- Bargaon
- Country: India
- State: Rajasthan
- District: Jalore
- Tehsil: Raniwara

Area
- • Total: 2,009.72 ha (4,966.1 acres)

Population (2011)
- • Total: 6,453
- Time zone: UTC+5:30 (IST)
- PIN: 343029
- ISO 3166 code: RJ-IN

= Badgaon, Sanchore =

Badgaon is a village in Raniwara tehsil, in the Jalore district of Rajasthan. It is 10 km from Raniwara in the northwest and 17 km from Mandar in the southeast. There is a gram panchayat headquarters within it. Badgaon has a dominant Jain community and a Jain temple as well as many people of the Dawoodi Bohra community. Bargaon has a total population of 6,453 peoples according to Census 2011.
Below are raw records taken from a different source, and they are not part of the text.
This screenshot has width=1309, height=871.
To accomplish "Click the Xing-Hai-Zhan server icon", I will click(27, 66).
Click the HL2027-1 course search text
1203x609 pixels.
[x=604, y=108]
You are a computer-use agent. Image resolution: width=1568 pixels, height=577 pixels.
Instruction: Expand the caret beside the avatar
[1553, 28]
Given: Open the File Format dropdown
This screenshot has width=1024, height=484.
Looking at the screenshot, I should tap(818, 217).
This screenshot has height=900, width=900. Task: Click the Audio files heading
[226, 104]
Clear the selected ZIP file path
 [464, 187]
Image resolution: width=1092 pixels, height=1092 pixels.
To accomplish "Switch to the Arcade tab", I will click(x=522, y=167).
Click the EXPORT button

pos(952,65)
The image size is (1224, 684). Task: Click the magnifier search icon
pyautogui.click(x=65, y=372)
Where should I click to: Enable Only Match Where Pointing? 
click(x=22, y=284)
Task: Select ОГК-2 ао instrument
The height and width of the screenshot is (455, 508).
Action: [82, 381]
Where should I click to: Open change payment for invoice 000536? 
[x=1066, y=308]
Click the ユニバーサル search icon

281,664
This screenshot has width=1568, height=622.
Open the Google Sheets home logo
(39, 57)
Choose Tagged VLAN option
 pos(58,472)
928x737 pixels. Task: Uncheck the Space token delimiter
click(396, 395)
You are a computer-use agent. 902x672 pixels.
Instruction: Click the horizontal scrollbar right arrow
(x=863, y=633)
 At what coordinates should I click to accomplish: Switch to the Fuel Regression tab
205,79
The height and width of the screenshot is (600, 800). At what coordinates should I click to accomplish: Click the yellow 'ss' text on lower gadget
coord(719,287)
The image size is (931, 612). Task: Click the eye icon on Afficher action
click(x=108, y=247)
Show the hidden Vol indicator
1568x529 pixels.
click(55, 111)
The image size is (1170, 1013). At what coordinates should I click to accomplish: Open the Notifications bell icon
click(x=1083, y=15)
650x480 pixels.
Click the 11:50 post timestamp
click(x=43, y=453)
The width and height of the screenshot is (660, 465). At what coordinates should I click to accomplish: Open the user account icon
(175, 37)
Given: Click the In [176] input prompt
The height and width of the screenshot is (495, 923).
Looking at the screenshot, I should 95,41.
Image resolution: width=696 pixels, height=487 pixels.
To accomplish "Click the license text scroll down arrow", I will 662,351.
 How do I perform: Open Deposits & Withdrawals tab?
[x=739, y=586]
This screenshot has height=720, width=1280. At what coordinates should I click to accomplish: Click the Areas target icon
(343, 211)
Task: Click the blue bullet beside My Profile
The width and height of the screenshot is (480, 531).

Although the old area of the village around the well is quite abandoned, the area near bus stand is fast developing.

Badgaon was called "Jalore ka Kashmir" before Deora rajputs are prominent in this area. Nearby Badgaon are many villages, including Rupawati Kalan, Rupawati khurd, Dhamseen, Vagtapura, Jetpura and Rampura.

There are many schools, including Govt. Senior Secondary School, Shatabdi Children Senior School, Badgaon Shatabdi Children Senior Secondary School, Vidhya Bharti School, Gurukul, Happy Home and Tagore Public.

Badgaon is on the border of Sirohi district.